** start of Exercise input **

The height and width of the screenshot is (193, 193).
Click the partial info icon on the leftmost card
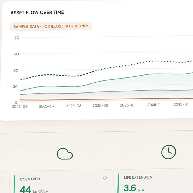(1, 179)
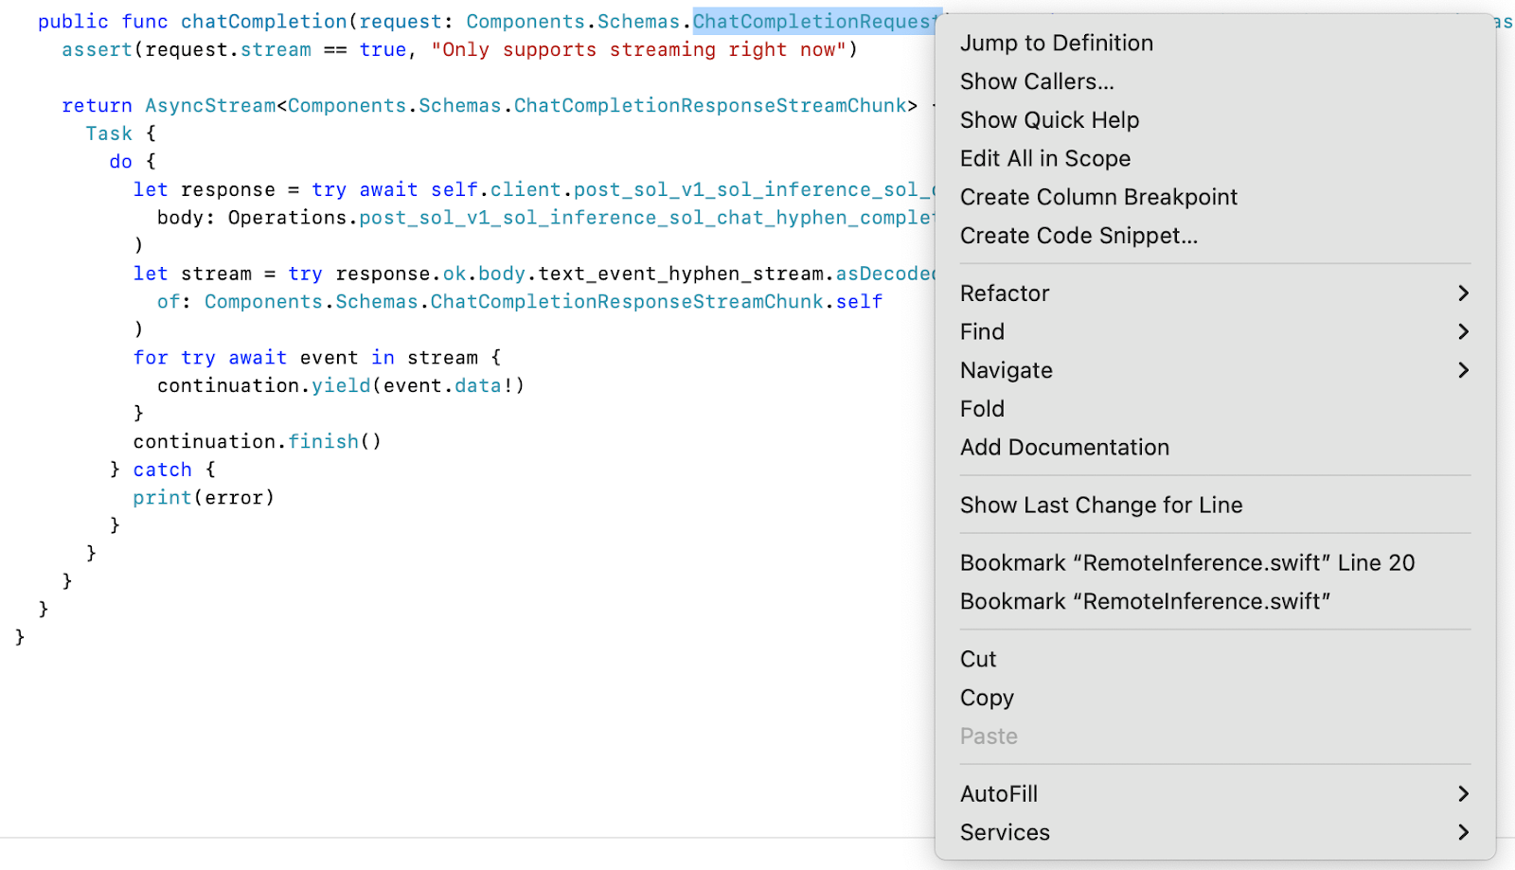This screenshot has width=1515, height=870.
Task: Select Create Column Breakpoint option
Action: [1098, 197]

** end of Exercise input **
** start of Exercise input **

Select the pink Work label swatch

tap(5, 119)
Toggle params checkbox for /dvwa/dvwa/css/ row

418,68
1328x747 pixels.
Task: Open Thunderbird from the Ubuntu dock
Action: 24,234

** end of Exercise input **
** start of Exercise input **

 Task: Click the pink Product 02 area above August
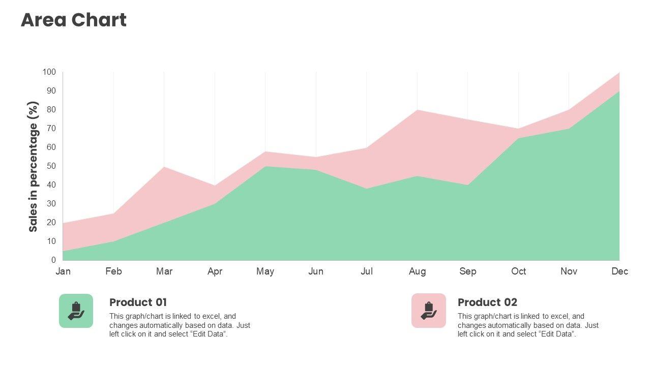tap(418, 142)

** end of Exercise input **

### What you have to do
Copy the entries starting with the line containing "Task: Click the" and going on through the line containing "tap(418, 142)", leaving out the pictures.

### Answer in full
 Task: Click the pink Product 02 area above August
tap(418, 142)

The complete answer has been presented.